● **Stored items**
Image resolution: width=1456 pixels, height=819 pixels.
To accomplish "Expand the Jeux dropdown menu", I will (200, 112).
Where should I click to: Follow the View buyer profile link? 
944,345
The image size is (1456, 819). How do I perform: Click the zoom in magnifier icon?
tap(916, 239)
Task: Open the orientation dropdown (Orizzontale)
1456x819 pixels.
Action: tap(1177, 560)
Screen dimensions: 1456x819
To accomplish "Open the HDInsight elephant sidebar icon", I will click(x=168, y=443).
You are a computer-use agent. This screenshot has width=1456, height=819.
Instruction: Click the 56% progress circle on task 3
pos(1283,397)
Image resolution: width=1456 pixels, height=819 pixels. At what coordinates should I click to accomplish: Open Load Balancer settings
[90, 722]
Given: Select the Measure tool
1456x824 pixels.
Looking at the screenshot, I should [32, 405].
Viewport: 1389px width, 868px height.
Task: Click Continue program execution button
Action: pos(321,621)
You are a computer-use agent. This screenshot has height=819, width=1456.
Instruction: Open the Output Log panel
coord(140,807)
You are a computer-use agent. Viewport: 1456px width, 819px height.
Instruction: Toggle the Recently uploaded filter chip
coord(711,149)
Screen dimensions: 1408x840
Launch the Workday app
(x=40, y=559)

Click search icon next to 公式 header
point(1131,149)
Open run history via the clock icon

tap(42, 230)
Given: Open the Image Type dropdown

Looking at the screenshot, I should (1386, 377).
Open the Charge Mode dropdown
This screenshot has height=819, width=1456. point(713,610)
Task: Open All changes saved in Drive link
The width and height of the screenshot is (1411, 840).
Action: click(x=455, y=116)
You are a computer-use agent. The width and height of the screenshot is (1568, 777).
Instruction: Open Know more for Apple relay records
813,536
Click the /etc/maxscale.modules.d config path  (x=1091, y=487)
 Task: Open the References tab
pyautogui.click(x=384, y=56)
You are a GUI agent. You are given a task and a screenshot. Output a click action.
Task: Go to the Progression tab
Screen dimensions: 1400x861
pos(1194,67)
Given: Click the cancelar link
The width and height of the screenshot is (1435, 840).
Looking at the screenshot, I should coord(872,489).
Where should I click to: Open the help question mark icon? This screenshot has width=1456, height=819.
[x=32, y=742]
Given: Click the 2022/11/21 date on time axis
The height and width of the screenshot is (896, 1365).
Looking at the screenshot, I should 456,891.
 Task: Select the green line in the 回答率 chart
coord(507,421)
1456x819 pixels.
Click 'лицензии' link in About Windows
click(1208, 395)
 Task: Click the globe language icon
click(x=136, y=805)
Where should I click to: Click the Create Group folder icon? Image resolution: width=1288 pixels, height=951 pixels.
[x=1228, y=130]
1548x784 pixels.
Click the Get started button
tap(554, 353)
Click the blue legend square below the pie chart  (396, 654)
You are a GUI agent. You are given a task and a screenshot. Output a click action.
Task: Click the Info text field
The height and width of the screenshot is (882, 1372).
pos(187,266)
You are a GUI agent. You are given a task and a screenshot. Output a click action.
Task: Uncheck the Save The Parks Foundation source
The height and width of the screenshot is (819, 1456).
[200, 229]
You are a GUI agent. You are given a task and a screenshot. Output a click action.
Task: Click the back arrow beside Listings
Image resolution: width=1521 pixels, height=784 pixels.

● **Directions for this task**
Each record must be repeated exactly as it is.

● **Solution to the problem**
Image resolution: width=1456 pixels, height=819 pixels.
To accomplish "Expand the Jeux dropdown menu", I will (200, 112).
Where should I click to: Follow the View buyer profile link? 
944,345
The image size is (1456, 819). How do I perform: Click the zoom in magnifier icon?
tap(916, 239)
Task: Open the orientation dropdown (Orizzontale)
1456x819 pixels.
Action: tap(1177, 560)
Screen dimensions: 1456x819
To accomplish "Open the HDInsight elephant sidebar icon", I will click(x=168, y=443).
You are a computer-use agent. This screenshot has width=1456, height=819.
Instruction: Click the 56% progress circle on task 3
pos(1283,397)
Image resolution: width=1456 pixels, height=819 pixels. At what coordinates should I click to accomplish: Open Load Balancer settings
[90, 722]
Given: Select the Measure tool
1456x824 pixels.
Looking at the screenshot, I should [32, 405].
Viewport: 1389px width, 868px height.
Task: Click Continue program execution button
Action: pos(321,621)
You are a computer-use agent. This screenshot has height=819, width=1456.
Instruction: Open the Output Log panel
coord(140,807)
You are a computer-use agent. Viewport: 1456px width, 819px height.
Instruction: Toggle the Recently uploaded filter chip
coord(711,149)
Screen dimensions: 1408x840
Launch the Workday app
(x=40, y=559)

Click search icon next to 公式 header
point(1131,149)
Open run history via the clock icon

tap(42, 230)
Given: Open the Image Type dropdown

Looking at the screenshot, I should (1386, 377).
Open the Charge Mode dropdown
This screenshot has height=819, width=1456. point(713,610)
Task: Open All changes saved in Drive link
The width and height of the screenshot is (1411, 840).
Action: click(x=455, y=116)
You are a computer-use agent. The width and height of the screenshot is (1568, 777).
Instruction: Open Know more for Apple relay records
813,536
Click the /etc/maxscale.modules.d config path  (x=1091, y=487)
 Task: Open the References tab
pyautogui.click(x=384, y=56)
You are a GUI agent. You are given a task and a screenshot. Output a click action.
Task: Go to the Progression tab
Screen dimensions: 1400x861
pos(1194,67)
Given: Click the cancelar link
The width and height of the screenshot is (1435, 840).
Looking at the screenshot, I should coord(872,489).
Where should I click to: Open the help question mark icon? This screenshot has width=1456, height=819.
[x=32, y=742]
Given: Click the 2022/11/21 date on time axis
The height and width of the screenshot is (896, 1365).
Looking at the screenshot, I should 456,891.
 Task: Select the green line in the 回答率 chart
coord(507,421)
1456x819 pixels.
Click 'лицензии' link in About Windows
click(1208, 395)
 Task: Click the globe language icon
click(x=136, y=805)
Where should I click to: Click the Create Group folder icon? Image resolution: width=1288 pixels, height=951 pixels.
[x=1228, y=130]
1548x784 pixels.
Click the Get started button
tap(554, 353)
Click the blue legend square below the pie chart  (396, 654)
You are a GUI agent. You are given a task and a screenshot. Output a click action.
Task: Click the Info text field
The height and width of the screenshot is (882, 1372).
pos(187,266)
You are a GUI agent. You are given a task and a screenshot. Output a click action.
Task: Uncheck the Save The Parks Foundation source
The height and width of the screenshot is (819, 1456).
[200, 229]
You are a GUI agent. You are given a task and a screenshot. Output a click action.
Task: Click the back arrow beside Listings
Image resolution: width=1521 pixels, height=784 pixels.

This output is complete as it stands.